**Activity**
Please give nothing except the number of lines in the records below that include the word "agent".

**Data shown**
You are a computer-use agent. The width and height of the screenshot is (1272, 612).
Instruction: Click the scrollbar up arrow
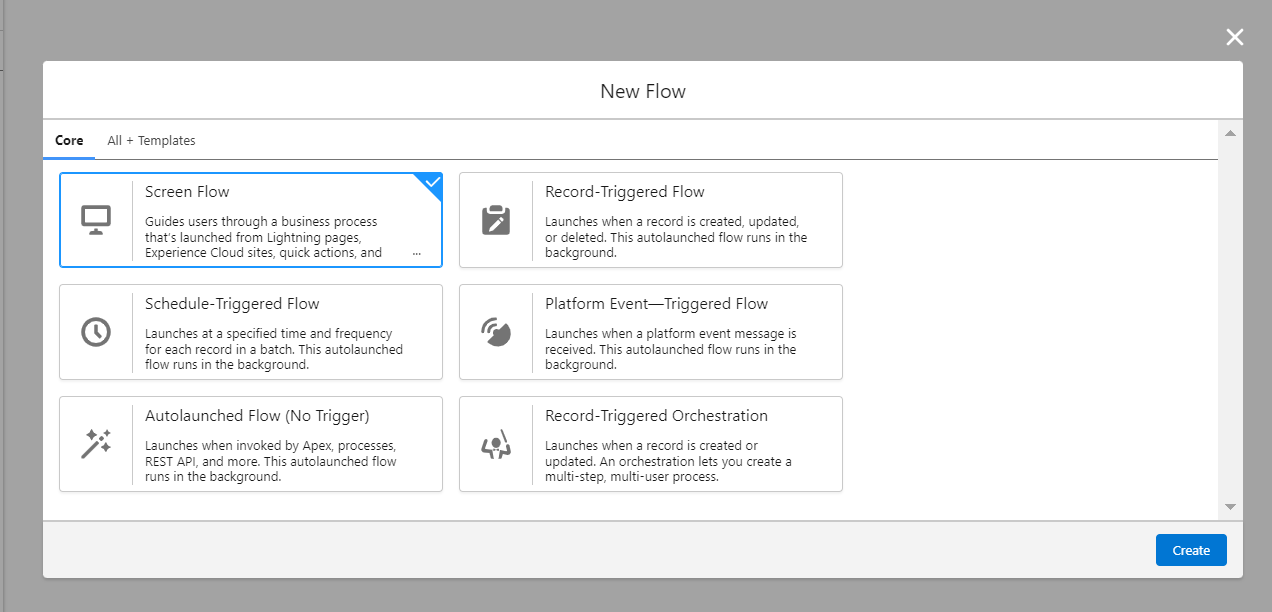pyautogui.click(x=1230, y=132)

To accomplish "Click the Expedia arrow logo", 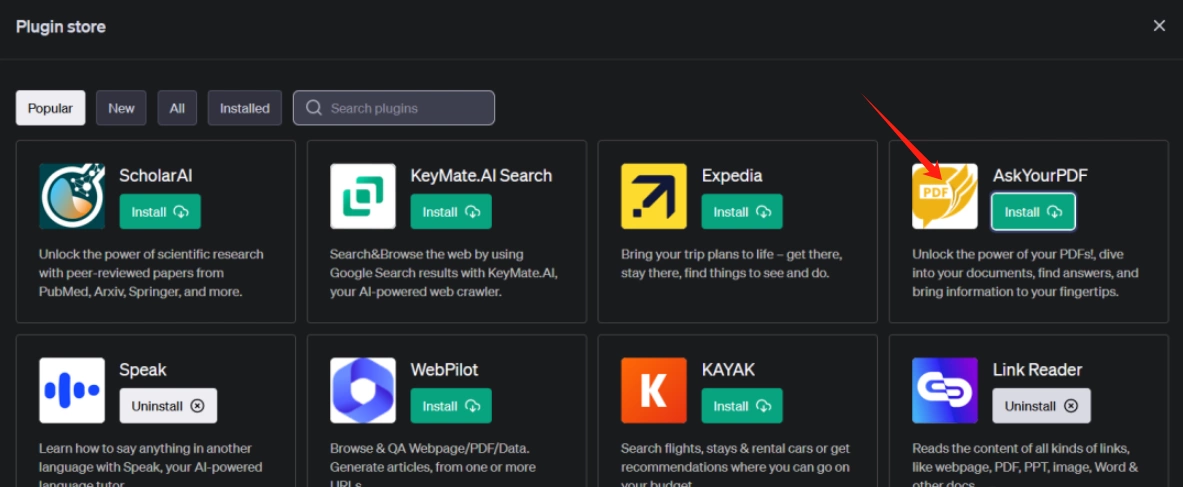I will 654,196.
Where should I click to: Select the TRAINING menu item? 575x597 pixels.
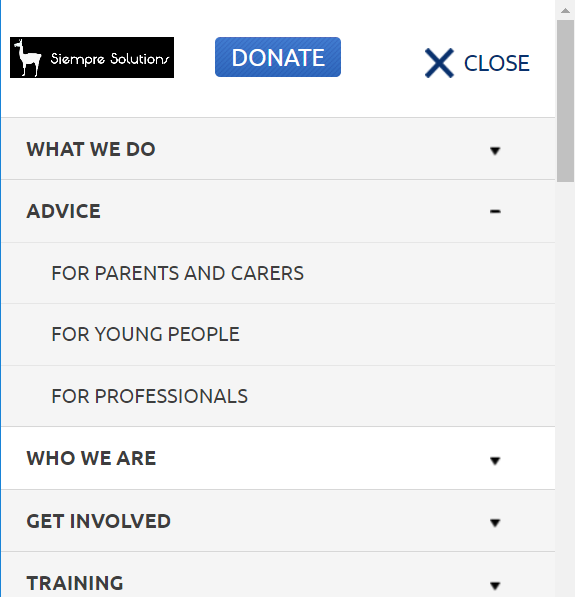75,583
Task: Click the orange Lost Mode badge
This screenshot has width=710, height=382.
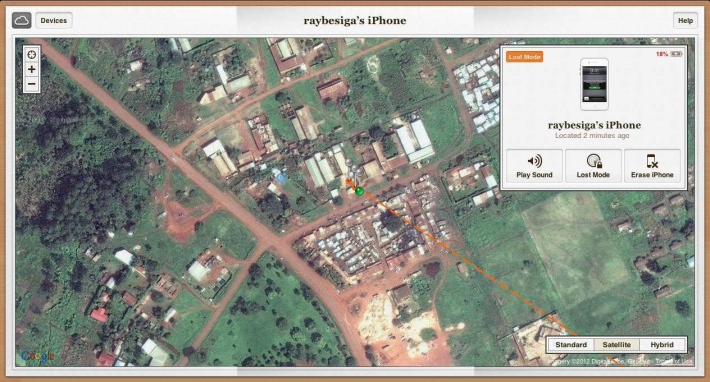Action: pyautogui.click(x=524, y=57)
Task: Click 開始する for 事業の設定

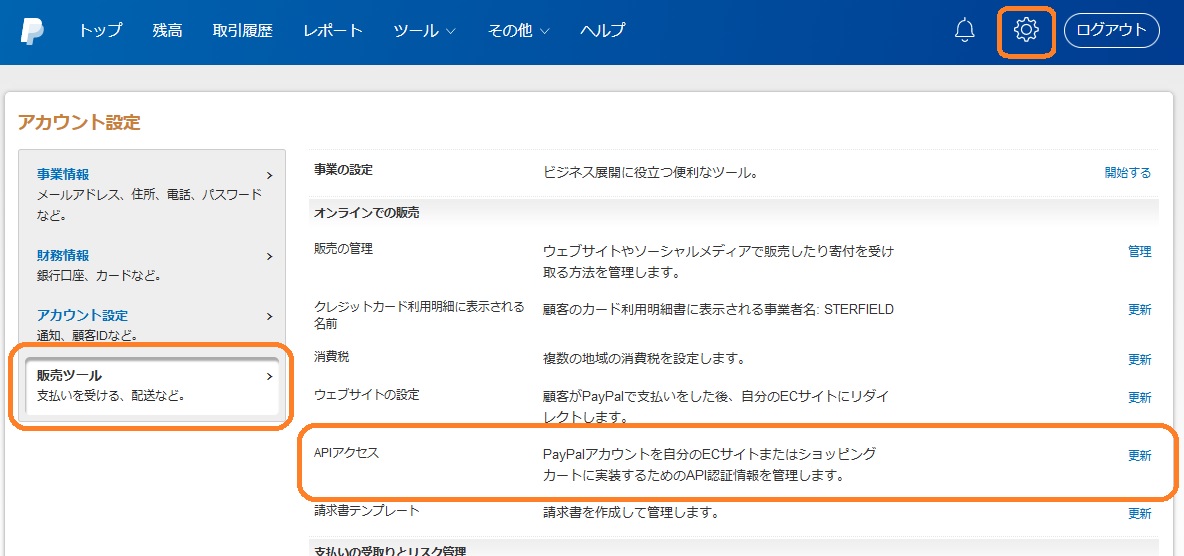Action: [1127, 172]
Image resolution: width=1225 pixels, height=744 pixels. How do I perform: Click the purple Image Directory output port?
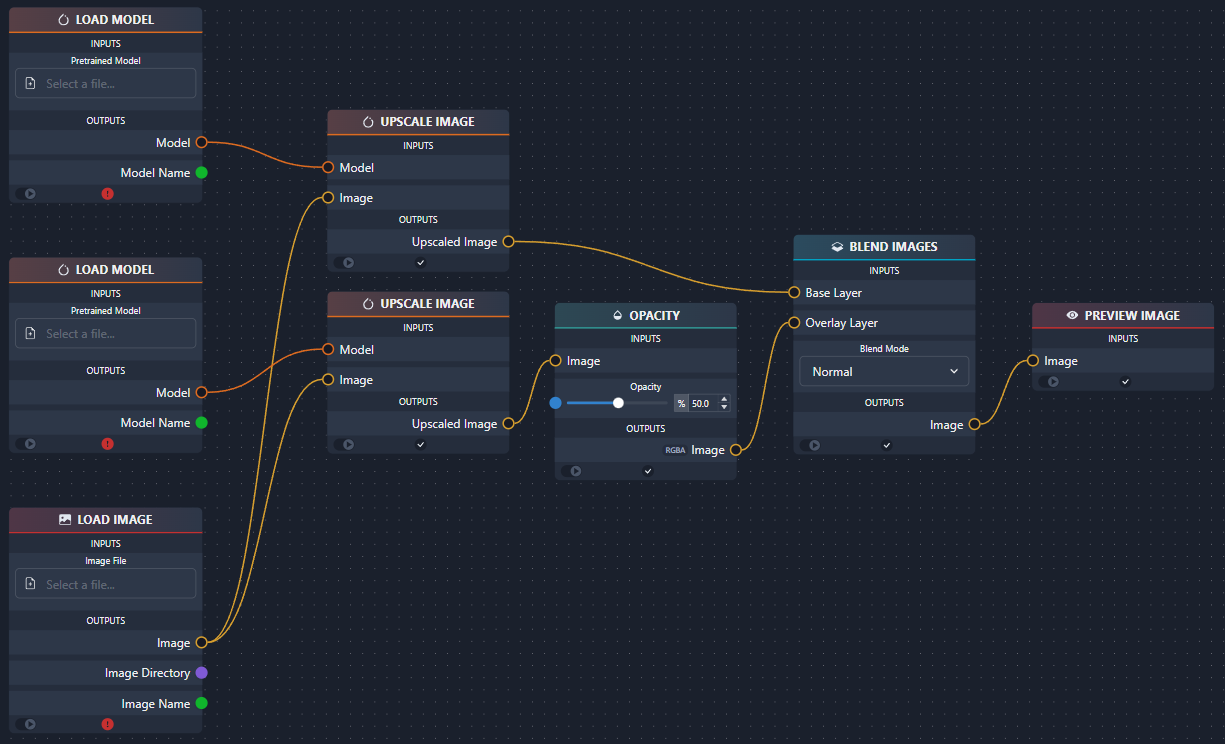(201, 673)
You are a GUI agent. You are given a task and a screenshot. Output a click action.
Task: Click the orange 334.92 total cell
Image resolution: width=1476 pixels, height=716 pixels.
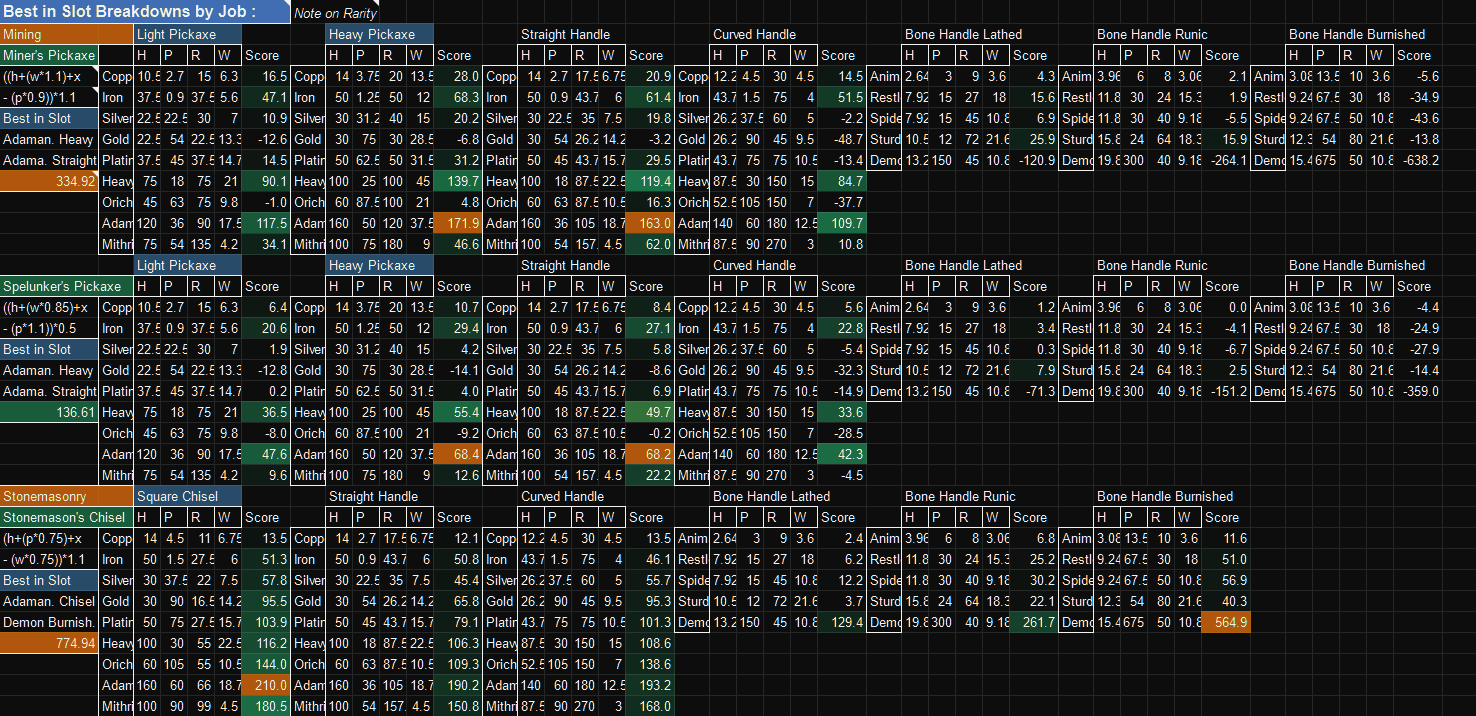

**Solution to this problem**
2